A news item on this radio this morning about opposing viewpoints sparked a memory.

Some years ago, in  different town and church from where we are now, my husband had spoken to the pastor privately about what we sensed as a subtle shift. It wasn’t a major problem at that point, but if it continued it would lead to a major drift from the church’s position as it was when we had first come. The pastor graciously heard him, and at some point made the comment that the church needed the more conservative members to keep it from going too far and the more adventurous members to keep it from being stuck in the status quo.

I hadn’t thought about that before, but the idea came up again in a series at the same church on spiritual gifts. Everything I had ever read or any little “test” I had taken before all concentrated on you and finding out what your gifts are, but this particular study went further and studied the issue from various angles. One angle was the potential clash between people with various gifts.

There is a certain tension between opposing viewpoints: those who want change vs. those who want sameness; those whose natural stance is “Let’s do it now!” vs. those who who say, “Let’s think about it first.” This tension between opposing viewpoints, personalities, and gifts can exist in government, families, churches, clubs, any organization of more than one person.

But it’s not all bad.

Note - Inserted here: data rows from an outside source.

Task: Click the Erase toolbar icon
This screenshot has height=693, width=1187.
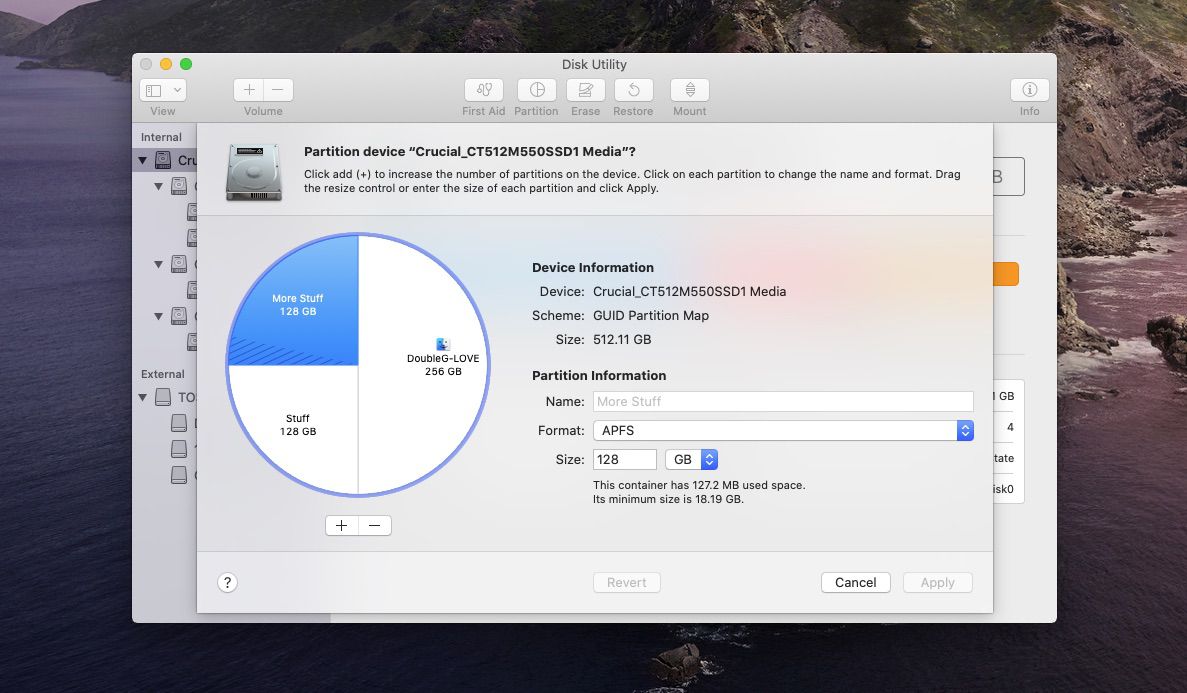Action: point(586,90)
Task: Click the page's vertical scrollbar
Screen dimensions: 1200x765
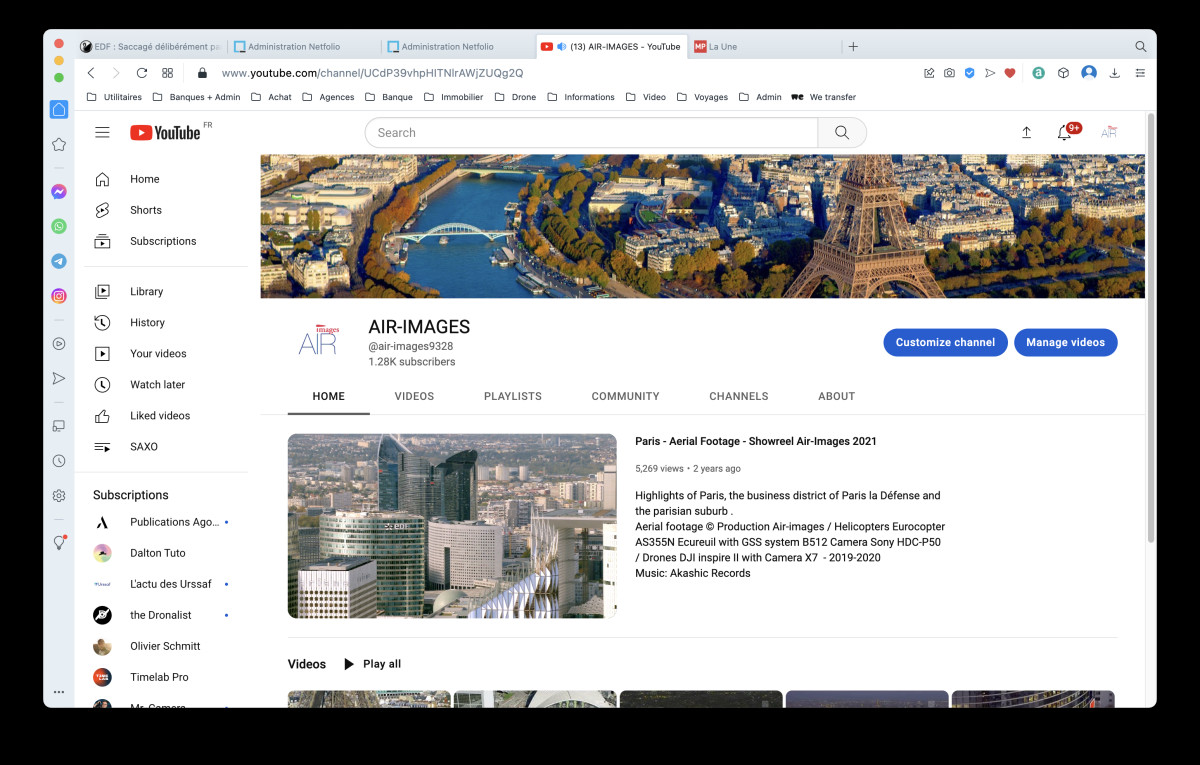Action: (1150, 330)
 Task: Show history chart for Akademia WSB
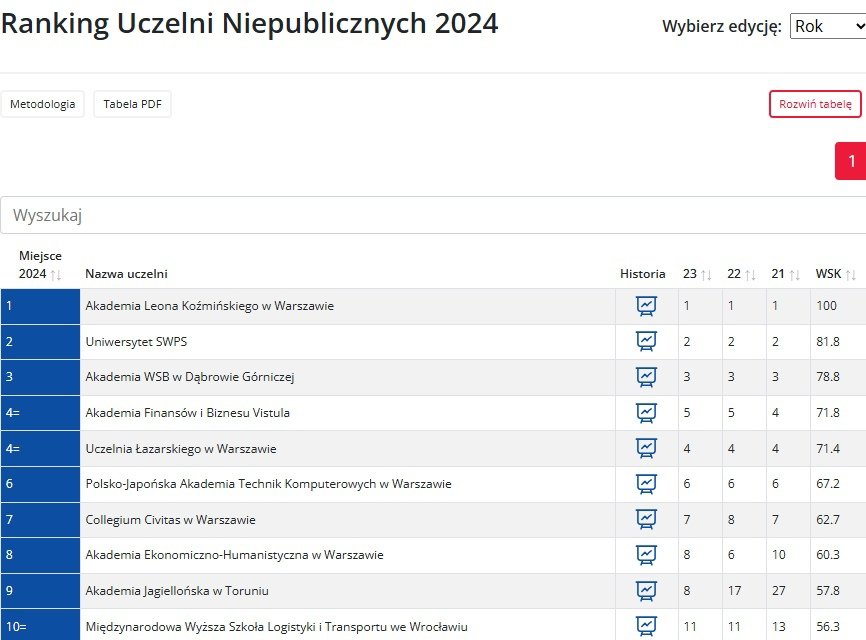(646, 377)
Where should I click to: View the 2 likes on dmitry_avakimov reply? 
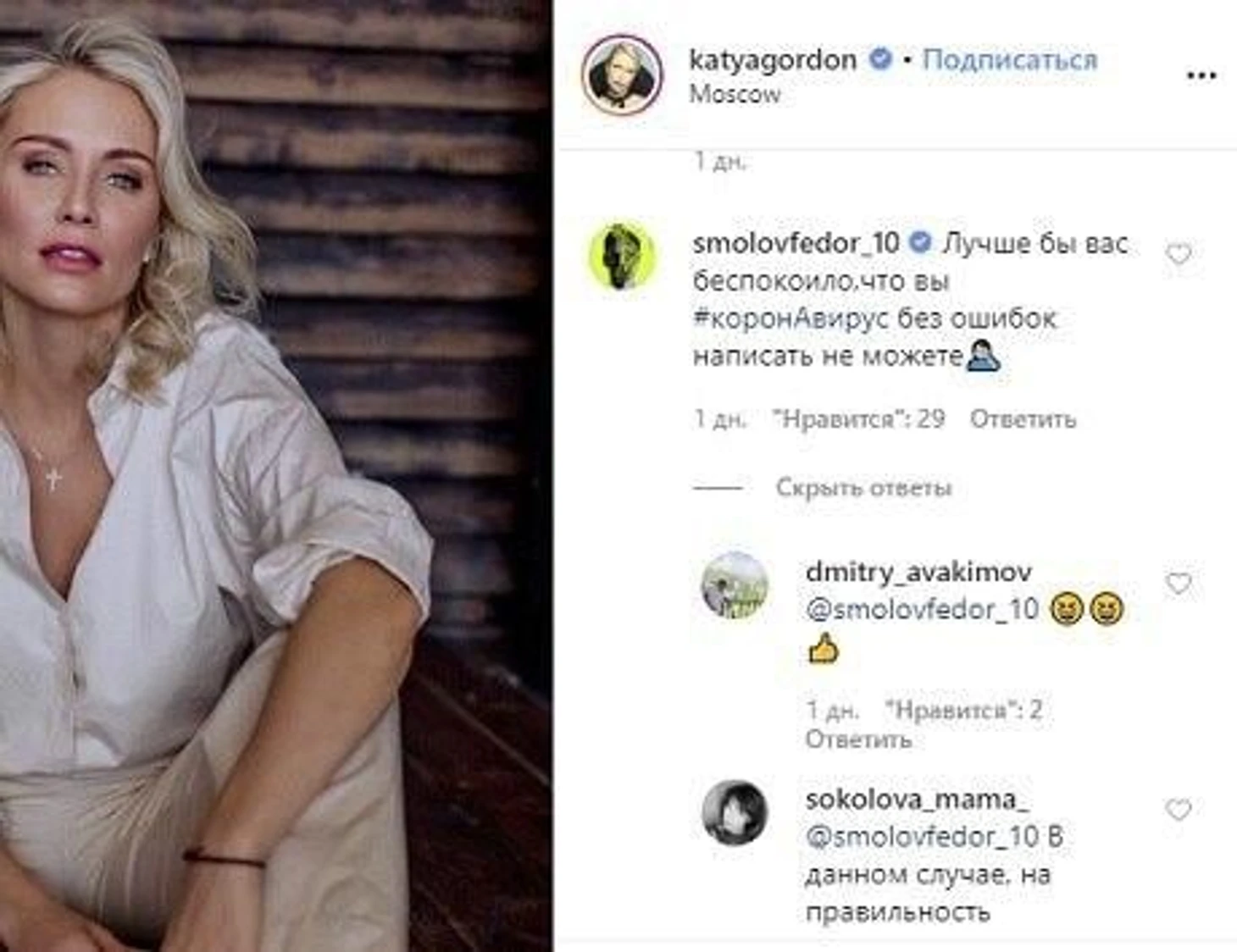(x=962, y=710)
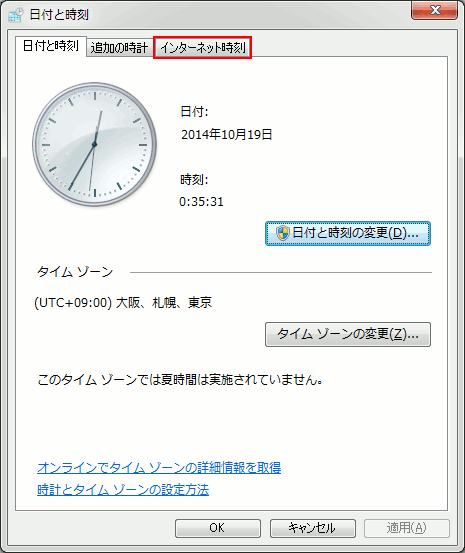
Task: Click the キャンセル button
Action: click(313, 528)
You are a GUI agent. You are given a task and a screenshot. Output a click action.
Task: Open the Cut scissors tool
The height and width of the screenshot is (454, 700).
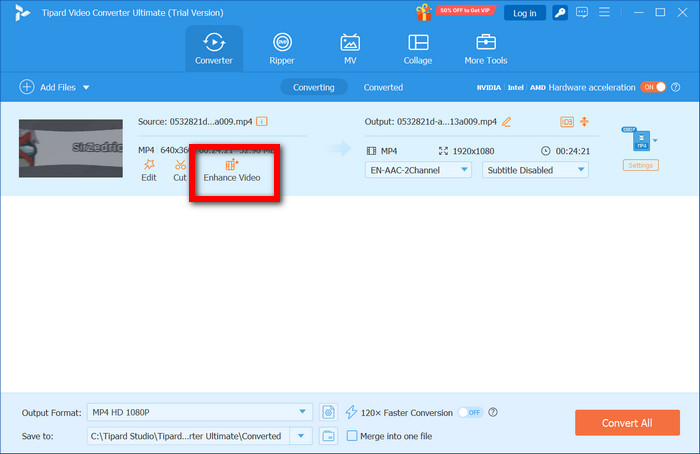tap(179, 164)
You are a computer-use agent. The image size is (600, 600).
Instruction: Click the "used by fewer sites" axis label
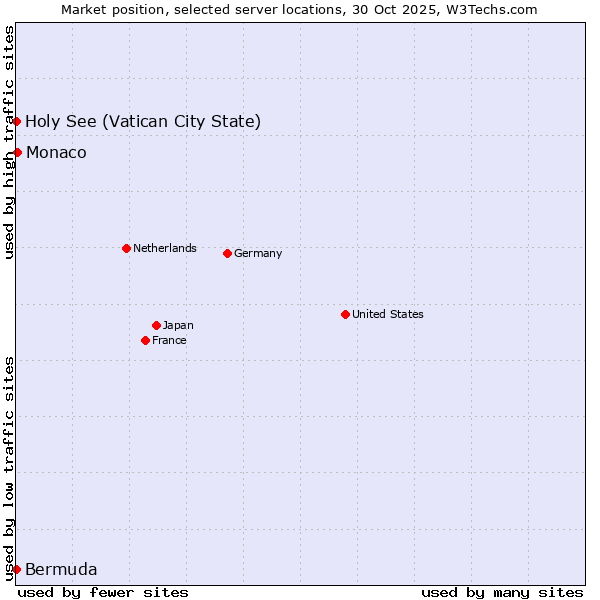click(x=103, y=592)
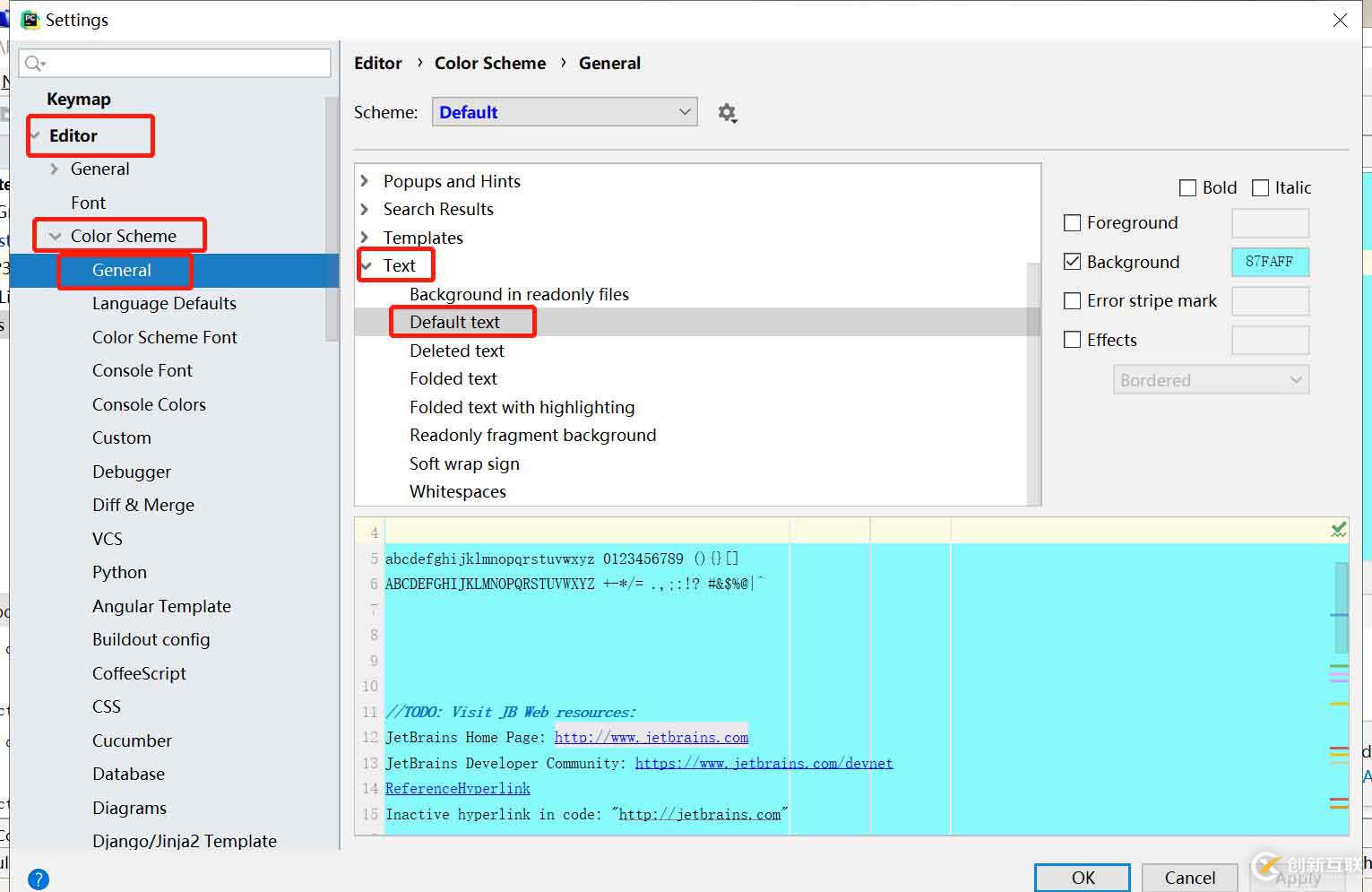The height and width of the screenshot is (892, 1372).
Task: Collapse the Color Scheme tree node
Action: click(x=56, y=237)
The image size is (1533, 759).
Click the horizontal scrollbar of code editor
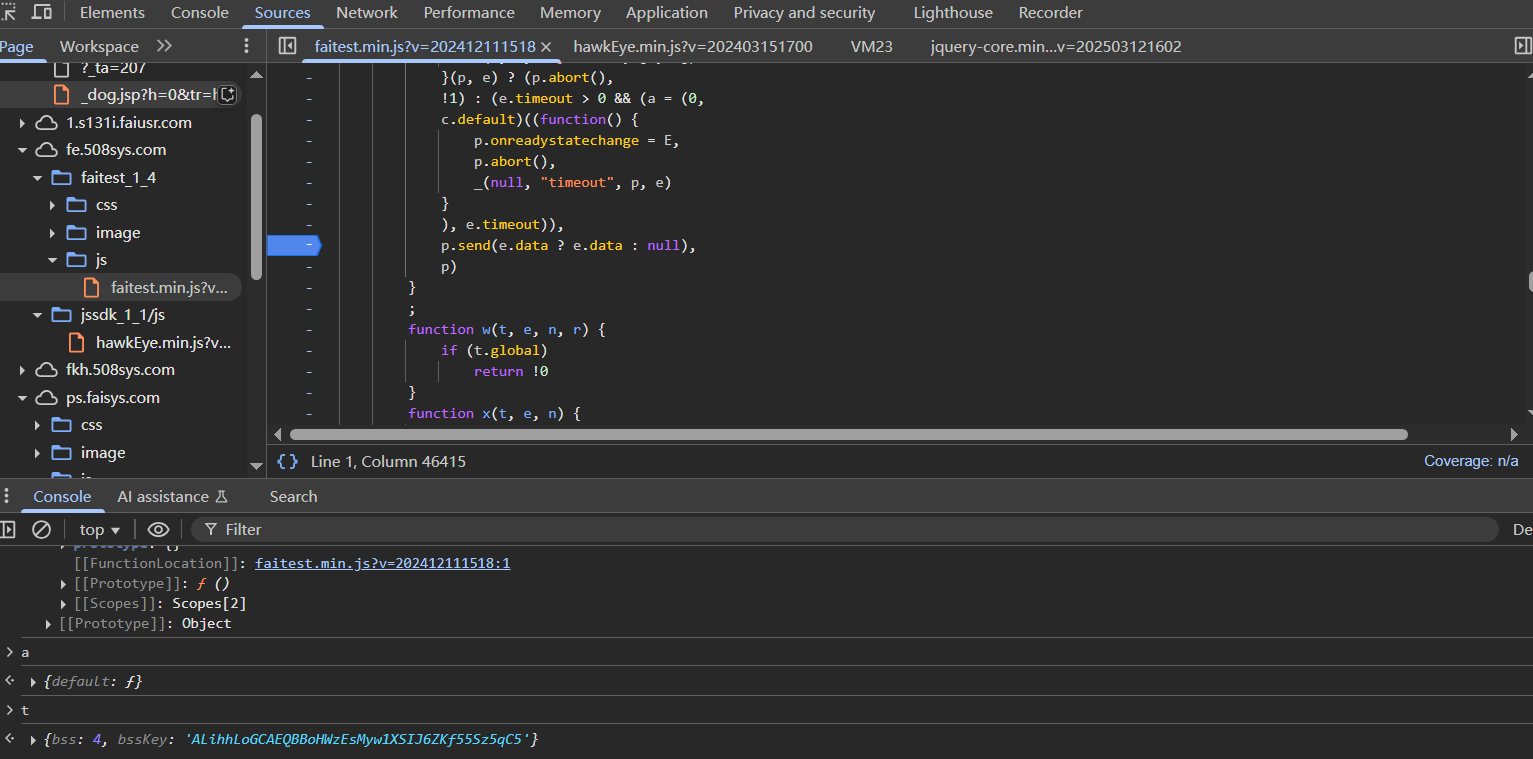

It keeps us in balance. It helps us consider other sides of issues, other consequences to actions. It helps expose our own weaknesses.

Years ago when a very big, important issue came up for a church vote, and everyone voted “yes” with no discussion, the pastor was concerned that people hadn’t really taken time to consider the issue. He would preferred to have the discussion out then rather than later on after action had been taken. He wanted unity, yes, but not “yes men” who do whatever the leadership thinks without thinking on their own. That can backfire: a dear pastor friend was voted out for “running the church into debt” when of course he had not done so singlehandedly. His church had voted every step of the way to all the projects being voted on, yet when crunch time came they blamed the leader. Most good leaders would much rather have the discussions, questions, doubts, etc., out on the table and have an opportunity to work them out ahead of time and then approach the action with unity, than to have everyone seem to be in unity at first and then fragment afterward.

In the area of spiritual gifts, those with the gift of mercy might be moved with compassion and immediately want to help in a certain situation while others with the gift of discernment want to hold back and check into the situation a little more thoroughly first. They keep each other in balance. That’s one of many reasons a church is made up of people with varying gifts working together as a whole. If a church’s members all had the gift of mercy, it would likely go bankrupt soon as it ran out of funds. If a church’s members all had the gift of evangelism, it would have a lot of new members but not much depth if there were none gifted to teach. Yet those different giftings and emphases can cause tension between them.

I’m thinking that the tension between two opposing forces might be the essence of balance. Think of a plane flying: there is the pull of gravity to keep it from flying off into space, but the tension of speed, wind, and air currents to enable it to fly. There is tension in a sewing machine to enable the threads from top and bottom to secure the fabric between: a tension set too tight or too loose causes problems. There is a certain tension in gears and machinery.

Within Christendom, we’re called to love those with an opposing viewpoints (I’m talking here about Christians with the same bedrock doctrinal truths who might differ in other ways, not taking a soft stance on false doctrine, though of course we’re to love folks in that situation, too, yet  love God’s truth enough to defend it), to remember they belong to the same God and the same family we do and to remember that we need each other and that God made us each with all our differences. We can, or should be able to, air differences of opinion without the heat and hatefulness the world displays. When the tension is set the right way, we keep each other in balance.